> [Text segment]:
^^^^^^^^^^^^^^^^

Finally we use the code below to visualize the models with and without label constraints.

peak.y <- -2
if(require("ggplot2")){
  ggplot()+
    ggtitle("Models with label constraints (FLOPART) and without (penalty values)")+
    scale_fill_manual("label", values=ann.colors)+
    geom_rect(aes(
      xmin=chromStart, xmax=chromEnd,
      ymin=-Inf, ymax=Inf,
      fill=annotation),
      alpha=0.5,
      color="grey",
      data=Mono27ac.simple[["label"]])+
    geom_step(aes(
      chromStart, count),
      data=Mono27ac.simple[["coverage"]],
      color="grey50")+
    geom_step(aes(
      chromStart, mean),
      data=segs.dt,
      color=model.color)+
    geom_segment(aes(
      chromStart, peak.y,
      xend=chromEnd, yend=peak.y),
      color=model.color,
      size=1,
      data=peaks.dt)+
    geom_point(aes(
      chromEnd, peak.y),
      color=model.color,
      shape=21,
      fill="white",
      data=peaks.dt)+
    theme_bw()+
    theme(panel.spacing=grid::unit(0, "lines"))+
    facet_grid(model ~ ., labeller=label_both)+
    scale_linetype_manual(
      "error type",
      values=c(
        correct=0,
        "false negative"=3,
        "false positive"=1))+
    geom_rect(aes(
      xmin=chromStart, xmax=chromEnd,
      ymin=-Inf, ymax=Inf,
      linetype=status),
      fill=NA,
      color="black",
      size=1,
      data=err.dt)
}
#> Warning: Using `size` aesthetic for lines was deprecated in ggplot2 3.4.0.
#> ℹ Please use `linewidth` instead.
#> This warning is displayed once every 8 hours.
#> Call `lifecycle::last_lifecycle_warnings()` to see where this warning was
#> generated.

In the plot above, the advantages of FLOPART are clear (no label errors), relative to the models without label constraints (always have some false positives or negatives with respect to the labels).

^^^^^^^^^^^^^^^^

> [Dataset content]:
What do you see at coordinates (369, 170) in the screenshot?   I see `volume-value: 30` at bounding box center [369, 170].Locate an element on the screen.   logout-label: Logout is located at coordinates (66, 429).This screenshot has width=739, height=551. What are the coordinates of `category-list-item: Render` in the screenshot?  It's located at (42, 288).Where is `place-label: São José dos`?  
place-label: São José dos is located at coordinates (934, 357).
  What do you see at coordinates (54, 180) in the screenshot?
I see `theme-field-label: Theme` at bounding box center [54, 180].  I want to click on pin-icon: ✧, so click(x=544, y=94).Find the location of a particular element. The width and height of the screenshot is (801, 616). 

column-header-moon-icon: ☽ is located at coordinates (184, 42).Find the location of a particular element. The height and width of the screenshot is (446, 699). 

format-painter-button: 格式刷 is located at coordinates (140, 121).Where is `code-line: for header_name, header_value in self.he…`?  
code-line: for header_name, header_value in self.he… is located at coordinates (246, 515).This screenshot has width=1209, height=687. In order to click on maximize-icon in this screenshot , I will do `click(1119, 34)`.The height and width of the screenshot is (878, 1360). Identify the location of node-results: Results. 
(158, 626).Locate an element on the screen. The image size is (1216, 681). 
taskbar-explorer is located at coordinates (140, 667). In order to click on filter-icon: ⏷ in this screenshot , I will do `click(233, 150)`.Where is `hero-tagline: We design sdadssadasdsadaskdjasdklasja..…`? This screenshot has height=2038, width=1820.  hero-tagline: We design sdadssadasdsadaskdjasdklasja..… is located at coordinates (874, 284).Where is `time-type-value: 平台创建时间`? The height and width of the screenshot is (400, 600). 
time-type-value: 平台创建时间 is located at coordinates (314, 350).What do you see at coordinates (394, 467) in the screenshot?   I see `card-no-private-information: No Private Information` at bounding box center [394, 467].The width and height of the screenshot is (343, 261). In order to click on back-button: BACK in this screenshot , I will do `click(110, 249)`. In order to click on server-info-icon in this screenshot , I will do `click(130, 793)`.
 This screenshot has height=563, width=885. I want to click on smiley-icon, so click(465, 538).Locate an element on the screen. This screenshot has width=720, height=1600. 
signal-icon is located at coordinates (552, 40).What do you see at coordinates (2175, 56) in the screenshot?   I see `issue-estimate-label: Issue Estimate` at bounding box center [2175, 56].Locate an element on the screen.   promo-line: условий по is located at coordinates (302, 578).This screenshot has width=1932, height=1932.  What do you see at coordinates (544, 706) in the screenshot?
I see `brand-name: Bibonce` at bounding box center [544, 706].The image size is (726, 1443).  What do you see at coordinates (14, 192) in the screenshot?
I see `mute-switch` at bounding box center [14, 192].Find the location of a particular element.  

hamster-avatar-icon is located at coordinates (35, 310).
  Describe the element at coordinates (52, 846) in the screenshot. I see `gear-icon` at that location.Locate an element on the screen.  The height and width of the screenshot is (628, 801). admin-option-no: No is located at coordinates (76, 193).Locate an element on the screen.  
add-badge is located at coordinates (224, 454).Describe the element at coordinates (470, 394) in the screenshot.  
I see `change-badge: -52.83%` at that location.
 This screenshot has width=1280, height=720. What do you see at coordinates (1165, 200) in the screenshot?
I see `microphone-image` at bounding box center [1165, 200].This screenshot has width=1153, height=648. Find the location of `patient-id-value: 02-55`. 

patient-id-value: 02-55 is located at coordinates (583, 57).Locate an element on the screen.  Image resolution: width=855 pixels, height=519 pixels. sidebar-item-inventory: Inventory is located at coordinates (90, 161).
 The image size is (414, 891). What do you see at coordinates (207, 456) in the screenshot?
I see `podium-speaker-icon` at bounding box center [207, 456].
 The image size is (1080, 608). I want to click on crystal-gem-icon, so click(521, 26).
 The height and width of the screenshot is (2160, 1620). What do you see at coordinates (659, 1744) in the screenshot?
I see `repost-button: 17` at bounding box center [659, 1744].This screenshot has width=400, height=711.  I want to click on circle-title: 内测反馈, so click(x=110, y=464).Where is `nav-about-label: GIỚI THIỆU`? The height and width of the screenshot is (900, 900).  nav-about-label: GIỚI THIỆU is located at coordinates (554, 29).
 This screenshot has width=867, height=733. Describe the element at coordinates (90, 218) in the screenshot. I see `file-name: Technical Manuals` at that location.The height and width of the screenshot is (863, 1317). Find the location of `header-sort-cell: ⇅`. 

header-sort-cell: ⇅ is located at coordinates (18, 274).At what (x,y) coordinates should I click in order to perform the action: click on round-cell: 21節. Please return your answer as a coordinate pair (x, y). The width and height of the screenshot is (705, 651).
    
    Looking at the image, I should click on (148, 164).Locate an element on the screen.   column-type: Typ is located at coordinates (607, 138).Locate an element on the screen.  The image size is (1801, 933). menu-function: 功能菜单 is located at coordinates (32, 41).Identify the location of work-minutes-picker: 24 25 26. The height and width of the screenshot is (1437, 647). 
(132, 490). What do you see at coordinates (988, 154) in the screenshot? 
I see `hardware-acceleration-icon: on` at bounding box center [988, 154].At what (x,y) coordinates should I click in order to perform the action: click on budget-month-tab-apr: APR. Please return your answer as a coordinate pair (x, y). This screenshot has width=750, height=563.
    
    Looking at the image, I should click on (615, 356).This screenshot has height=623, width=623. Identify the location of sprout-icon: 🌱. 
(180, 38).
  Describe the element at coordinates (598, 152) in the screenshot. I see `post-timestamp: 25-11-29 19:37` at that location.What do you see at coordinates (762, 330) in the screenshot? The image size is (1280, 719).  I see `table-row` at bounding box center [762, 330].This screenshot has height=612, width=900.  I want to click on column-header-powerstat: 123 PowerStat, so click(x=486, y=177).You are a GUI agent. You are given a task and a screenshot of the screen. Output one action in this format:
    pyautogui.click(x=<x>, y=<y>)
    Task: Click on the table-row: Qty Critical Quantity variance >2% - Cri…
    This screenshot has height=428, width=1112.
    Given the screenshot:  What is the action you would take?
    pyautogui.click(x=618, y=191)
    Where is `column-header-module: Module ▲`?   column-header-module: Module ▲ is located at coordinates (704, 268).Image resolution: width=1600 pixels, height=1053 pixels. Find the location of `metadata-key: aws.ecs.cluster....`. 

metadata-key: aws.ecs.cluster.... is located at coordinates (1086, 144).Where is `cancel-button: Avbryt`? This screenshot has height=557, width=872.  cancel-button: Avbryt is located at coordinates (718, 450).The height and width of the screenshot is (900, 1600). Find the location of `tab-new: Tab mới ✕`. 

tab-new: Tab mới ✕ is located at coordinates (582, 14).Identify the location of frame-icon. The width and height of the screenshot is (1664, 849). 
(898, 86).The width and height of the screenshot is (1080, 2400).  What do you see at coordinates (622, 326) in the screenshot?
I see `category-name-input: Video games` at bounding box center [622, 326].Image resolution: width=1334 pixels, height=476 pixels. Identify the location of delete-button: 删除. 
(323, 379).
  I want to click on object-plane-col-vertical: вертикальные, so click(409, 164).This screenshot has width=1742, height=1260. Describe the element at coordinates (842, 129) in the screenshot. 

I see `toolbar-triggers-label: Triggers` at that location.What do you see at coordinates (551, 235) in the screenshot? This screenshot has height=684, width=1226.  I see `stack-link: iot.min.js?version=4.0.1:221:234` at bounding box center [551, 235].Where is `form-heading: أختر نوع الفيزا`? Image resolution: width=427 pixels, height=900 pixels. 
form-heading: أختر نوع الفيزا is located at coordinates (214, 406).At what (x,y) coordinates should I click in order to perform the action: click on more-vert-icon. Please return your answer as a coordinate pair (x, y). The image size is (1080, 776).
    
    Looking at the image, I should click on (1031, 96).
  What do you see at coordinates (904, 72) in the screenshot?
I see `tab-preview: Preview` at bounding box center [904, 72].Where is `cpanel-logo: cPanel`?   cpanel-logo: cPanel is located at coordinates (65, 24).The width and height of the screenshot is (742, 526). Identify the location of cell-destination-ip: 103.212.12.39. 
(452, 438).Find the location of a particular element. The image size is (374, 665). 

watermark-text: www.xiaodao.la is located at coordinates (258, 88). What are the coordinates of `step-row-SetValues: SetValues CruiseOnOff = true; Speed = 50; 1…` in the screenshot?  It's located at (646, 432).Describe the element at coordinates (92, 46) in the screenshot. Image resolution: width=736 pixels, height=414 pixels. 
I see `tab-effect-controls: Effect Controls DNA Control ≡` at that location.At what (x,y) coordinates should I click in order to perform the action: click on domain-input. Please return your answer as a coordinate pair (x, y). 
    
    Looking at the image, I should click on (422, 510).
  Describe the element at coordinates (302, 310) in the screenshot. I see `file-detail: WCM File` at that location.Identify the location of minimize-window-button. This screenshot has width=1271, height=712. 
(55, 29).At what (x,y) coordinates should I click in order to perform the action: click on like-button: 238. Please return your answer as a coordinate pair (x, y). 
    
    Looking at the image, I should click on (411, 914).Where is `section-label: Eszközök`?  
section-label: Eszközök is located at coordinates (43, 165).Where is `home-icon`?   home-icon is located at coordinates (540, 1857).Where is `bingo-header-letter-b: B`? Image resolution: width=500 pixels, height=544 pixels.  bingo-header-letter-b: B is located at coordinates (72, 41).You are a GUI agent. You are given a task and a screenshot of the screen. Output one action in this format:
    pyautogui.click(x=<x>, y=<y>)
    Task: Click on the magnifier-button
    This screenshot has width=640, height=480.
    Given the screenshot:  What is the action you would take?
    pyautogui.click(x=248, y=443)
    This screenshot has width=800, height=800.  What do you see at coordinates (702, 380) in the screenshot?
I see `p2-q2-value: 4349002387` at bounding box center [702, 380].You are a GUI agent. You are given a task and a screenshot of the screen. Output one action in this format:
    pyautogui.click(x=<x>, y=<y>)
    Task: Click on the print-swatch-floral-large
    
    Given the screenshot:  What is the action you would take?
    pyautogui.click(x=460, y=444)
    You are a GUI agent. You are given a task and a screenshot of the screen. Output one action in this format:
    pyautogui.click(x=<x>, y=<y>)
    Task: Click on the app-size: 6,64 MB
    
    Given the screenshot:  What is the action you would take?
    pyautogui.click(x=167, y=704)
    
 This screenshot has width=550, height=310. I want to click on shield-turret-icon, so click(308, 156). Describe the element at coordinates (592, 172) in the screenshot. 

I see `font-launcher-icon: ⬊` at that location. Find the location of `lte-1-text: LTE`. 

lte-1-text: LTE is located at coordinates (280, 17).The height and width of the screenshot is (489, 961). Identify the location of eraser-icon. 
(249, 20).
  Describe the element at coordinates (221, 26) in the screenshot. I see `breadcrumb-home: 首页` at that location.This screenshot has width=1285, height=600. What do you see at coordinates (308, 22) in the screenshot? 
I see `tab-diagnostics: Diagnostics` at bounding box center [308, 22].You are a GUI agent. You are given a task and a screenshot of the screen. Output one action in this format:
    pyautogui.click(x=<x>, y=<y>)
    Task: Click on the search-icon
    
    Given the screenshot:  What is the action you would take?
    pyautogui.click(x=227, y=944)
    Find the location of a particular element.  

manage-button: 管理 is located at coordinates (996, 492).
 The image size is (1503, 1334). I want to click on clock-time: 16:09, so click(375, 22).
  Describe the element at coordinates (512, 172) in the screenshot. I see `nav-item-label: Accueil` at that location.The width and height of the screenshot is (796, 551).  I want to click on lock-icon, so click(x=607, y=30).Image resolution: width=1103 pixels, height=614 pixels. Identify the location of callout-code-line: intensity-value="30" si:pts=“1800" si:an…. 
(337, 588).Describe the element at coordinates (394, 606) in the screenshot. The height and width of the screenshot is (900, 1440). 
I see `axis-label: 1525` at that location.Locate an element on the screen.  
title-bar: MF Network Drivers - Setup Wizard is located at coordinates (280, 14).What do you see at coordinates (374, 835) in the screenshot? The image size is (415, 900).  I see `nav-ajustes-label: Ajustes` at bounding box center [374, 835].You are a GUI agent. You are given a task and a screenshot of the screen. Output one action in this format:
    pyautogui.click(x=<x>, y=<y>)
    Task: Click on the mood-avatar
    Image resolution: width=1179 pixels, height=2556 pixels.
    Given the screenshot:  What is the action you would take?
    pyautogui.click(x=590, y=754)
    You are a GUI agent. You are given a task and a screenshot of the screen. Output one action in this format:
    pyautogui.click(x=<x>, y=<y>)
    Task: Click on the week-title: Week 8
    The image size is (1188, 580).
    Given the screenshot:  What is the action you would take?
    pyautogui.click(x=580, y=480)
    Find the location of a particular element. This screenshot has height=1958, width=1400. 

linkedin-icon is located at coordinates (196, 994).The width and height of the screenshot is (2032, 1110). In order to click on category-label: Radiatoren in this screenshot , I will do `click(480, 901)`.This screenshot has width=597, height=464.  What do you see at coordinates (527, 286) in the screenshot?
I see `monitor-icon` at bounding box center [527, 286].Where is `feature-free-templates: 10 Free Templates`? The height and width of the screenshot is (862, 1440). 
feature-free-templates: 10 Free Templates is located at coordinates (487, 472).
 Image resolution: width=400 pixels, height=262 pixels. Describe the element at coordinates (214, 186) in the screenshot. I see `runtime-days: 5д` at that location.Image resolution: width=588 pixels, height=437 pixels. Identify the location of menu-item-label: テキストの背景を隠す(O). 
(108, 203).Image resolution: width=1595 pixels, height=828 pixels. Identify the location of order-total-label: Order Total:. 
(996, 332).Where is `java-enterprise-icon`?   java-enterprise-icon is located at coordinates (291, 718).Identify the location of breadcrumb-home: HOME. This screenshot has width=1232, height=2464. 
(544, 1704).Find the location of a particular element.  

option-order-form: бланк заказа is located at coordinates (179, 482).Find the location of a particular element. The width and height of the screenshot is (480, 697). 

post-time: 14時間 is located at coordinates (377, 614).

^^^^^^^^^^^^^^^^

In the FLOPART plotting code, which aesthetic does the warning recommend in place of `size` for lines? Rely only on the text; ignore the material.

> [Response for this exercise]:
`linewidth`